WHAT IS NEEDED: Swap every "GUI agent" in the lines below for "desktop assistant", and leave all else unchanged.

##### MATERIAL SUPPLIED

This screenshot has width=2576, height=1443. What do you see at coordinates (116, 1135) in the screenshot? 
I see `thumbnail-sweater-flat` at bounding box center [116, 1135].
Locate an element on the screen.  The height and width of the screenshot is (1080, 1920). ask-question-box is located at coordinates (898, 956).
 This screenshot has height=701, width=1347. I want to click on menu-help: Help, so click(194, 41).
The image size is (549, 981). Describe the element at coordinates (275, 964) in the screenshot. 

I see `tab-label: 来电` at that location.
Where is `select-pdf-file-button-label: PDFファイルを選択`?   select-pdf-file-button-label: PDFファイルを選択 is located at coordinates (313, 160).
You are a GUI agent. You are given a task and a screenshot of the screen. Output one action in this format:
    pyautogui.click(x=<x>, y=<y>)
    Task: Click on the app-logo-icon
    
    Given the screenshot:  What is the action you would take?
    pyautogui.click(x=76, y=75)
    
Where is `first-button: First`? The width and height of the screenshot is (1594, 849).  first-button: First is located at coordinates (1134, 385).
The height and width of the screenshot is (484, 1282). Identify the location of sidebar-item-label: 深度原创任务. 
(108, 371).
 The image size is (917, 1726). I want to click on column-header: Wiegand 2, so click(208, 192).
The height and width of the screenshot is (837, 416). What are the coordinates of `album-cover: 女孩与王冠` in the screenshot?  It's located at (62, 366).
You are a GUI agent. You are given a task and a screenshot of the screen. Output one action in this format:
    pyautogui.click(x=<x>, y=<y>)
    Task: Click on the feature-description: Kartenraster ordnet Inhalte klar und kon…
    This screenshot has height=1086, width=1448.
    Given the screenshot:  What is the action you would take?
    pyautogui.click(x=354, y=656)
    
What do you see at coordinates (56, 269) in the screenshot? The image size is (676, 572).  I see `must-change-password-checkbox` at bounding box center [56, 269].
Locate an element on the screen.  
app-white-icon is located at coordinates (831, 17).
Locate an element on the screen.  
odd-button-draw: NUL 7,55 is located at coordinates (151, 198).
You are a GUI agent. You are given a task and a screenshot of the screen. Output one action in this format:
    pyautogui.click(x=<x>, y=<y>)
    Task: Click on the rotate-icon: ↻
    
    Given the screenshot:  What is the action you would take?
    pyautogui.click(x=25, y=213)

##########

FINISHED TASK:
This screenshot has width=2576, height=1443. What do you see at coordinates (116, 1135) in the screenshot? 
I see `thumbnail-sweater-flat` at bounding box center [116, 1135].
Locate an element on the screen.  The height and width of the screenshot is (1080, 1920). ask-question-box is located at coordinates (898, 956).
 This screenshot has height=701, width=1347. I want to click on menu-help: Help, so click(194, 41).
The image size is (549, 981). Describe the element at coordinates (275, 964) in the screenshot. 

I see `tab-label: 来电` at that location.
Where is `select-pdf-file-button-label: PDFファイルを選択`?   select-pdf-file-button-label: PDFファイルを選択 is located at coordinates (313, 160).
You are a desktop assistant. You are given a task and a screenshot of the screen. Output one action in this format:
    pyautogui.click(x=<x>, y=<y>)
    Task: Click on the app-logo-icon
    
    Given the screenshot:  What is the action you would take?
    pyautogui.click(x=76, y=75)
    
Where is `first-button: First`? The width and height of the screenshot is (1594, 849).  first-button: First is located at coordinates (1134, 385).
The height and width of the screenshot is (484, 1282). Identify the location of sidebar-item-label: 深度原创任务. 
(108, 371).
 The image size is (917, 1726). I want to click on column-header: Wiegand 2, so click(208, 192).
The height and width of the screenshot is (837, 416). What are the coordinates of `album-cover: 女孩与王冠` in the screenshot?  It's located at (62, 366).
You are a desktop assistant. You are given a task and a screenshot of the screen. Output one action in this format:
    pyautogui.click(x=<x>, y=<y>)
    Task: Click on the feature-description: Kartenraster ordnet Inhalte klar und kon…
    This screenshot has height=1086, width=1448.
    Given the screenshot:  What is the action you would take?
    pyautogui.click(x=354, y=656)
    
What do you see at coordinates (56, 269) in the screenshot? The image size is (676, 572).  I see `must-change-password-checkbox` at bounding box center [56, 269].
Locate an element on the screen.  
app-white-icon is located at coordinates (831, 17).
Locate an element on the screen.  
odd-button-draw: NUL 7,55 is located at coordinates (151, 198).
You are a desktop assistant. You are given a task and a screenshot of the screen. Output one action in this format:
    pyautogui.click(x=<x>, y=<y>)
    Task: Click on the rotate-icon: ↻
    
    Given the screenshot:  What is the action you would take?
    pyautogui.click(x=25, y=213)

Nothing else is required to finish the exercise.